A Canadian startup company that offers technologies to reduce energy consumption for Internet of Things devices has won the 2019 Nokia Open Innovation Challenge.

HaiLa was awarded €100,000 in financial resources and will be given access to researchers and product development teams at Nokia and Nokia Bell Labs to position it for business growth as the world moves towards industrial automation enabled by 5G networks.

HaiLa beat out more than 200 other startups from 70 countries around the world that competed in this year’s competition, which involved several assessment rounds. The company and four other finalists gave presentations and demonstrations at a grand finals event held Nov. 21, 2019 at Nokia’s global headquarters. German startup Wandelbots finished in second place.

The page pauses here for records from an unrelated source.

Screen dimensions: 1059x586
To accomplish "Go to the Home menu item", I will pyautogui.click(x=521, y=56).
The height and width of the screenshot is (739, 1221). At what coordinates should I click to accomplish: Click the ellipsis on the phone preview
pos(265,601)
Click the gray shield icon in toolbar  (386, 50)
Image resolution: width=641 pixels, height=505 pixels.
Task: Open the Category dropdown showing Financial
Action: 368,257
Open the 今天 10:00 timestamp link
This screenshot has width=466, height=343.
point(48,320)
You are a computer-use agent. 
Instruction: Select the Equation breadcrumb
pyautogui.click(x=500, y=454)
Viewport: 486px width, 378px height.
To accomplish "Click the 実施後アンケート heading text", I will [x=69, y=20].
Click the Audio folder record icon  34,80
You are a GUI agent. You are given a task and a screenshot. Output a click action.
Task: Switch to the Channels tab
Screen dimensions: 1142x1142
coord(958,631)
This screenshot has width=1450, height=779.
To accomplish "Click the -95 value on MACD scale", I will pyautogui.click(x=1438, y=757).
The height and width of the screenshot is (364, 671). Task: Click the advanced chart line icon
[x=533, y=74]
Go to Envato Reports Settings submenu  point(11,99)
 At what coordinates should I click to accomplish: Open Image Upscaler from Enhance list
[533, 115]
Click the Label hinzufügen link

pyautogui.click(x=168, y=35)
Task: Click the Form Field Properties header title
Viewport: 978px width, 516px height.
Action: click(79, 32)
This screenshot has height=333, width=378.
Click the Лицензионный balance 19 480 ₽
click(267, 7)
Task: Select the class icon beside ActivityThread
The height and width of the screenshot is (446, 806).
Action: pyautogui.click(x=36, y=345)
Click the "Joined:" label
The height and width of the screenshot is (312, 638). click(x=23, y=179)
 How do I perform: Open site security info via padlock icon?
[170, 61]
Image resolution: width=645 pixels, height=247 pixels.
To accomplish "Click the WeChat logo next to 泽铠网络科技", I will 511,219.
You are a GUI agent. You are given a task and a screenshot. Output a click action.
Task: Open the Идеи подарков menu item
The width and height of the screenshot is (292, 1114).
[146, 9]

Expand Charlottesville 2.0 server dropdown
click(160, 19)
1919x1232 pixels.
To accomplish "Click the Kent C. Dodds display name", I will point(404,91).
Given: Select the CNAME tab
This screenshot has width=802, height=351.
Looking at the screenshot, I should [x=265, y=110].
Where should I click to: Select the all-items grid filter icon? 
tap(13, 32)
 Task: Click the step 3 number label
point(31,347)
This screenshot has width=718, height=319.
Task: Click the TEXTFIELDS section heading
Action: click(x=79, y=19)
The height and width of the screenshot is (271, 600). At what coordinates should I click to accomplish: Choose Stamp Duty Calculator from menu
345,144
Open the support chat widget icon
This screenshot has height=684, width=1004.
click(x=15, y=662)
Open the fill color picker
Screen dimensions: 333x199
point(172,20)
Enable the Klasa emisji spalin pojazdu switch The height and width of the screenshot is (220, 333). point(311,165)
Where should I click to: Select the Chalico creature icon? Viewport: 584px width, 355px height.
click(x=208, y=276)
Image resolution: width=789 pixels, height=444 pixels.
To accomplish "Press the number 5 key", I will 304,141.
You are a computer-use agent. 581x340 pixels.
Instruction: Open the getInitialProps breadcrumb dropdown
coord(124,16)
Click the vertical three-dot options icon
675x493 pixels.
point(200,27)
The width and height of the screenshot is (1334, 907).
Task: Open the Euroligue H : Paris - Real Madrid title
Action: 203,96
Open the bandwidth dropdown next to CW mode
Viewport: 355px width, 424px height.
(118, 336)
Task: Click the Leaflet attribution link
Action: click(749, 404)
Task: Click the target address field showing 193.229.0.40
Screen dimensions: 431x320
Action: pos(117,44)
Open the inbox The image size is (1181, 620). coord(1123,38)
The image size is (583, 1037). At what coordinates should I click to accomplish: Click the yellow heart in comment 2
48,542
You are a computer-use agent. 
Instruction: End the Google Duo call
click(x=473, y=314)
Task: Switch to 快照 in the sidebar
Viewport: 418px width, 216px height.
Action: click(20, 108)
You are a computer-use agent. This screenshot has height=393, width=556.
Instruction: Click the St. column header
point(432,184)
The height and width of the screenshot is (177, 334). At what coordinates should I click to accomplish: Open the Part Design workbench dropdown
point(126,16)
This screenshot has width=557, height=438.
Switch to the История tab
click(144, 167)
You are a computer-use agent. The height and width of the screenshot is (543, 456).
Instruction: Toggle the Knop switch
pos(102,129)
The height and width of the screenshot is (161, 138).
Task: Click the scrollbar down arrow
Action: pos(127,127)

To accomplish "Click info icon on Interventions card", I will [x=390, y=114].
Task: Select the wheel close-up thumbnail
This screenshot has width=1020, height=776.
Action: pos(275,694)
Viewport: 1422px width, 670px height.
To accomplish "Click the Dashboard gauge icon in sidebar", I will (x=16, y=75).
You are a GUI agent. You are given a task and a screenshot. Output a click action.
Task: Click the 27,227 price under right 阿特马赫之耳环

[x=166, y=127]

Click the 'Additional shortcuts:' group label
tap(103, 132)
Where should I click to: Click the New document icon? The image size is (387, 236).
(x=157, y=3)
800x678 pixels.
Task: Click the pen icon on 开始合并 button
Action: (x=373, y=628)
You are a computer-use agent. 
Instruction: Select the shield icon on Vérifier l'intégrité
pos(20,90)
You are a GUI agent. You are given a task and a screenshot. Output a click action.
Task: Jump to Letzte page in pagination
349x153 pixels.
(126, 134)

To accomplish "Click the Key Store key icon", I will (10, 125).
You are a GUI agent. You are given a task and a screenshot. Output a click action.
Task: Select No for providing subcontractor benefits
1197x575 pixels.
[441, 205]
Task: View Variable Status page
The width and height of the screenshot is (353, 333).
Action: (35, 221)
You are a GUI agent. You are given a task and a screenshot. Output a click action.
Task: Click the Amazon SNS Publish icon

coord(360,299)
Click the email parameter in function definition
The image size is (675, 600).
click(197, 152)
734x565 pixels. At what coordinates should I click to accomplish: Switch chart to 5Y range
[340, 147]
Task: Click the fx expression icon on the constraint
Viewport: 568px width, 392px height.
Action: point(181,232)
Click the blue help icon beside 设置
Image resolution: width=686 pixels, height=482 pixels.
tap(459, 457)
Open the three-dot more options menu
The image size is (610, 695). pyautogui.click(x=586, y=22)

Located in Montreal, HaiLa’s technology enables IoT device data to hitchhike on ambient waves, drastically reducing IoT power consumption. HaiLa’s technology allows reuse of the ambient signals in the environment and simply backscatter the modulated data on top, eliminating the necessity for dedicated single tone transmitters, making the technology easier to integrate with the existing infrastructure and reduce IoT power consumption.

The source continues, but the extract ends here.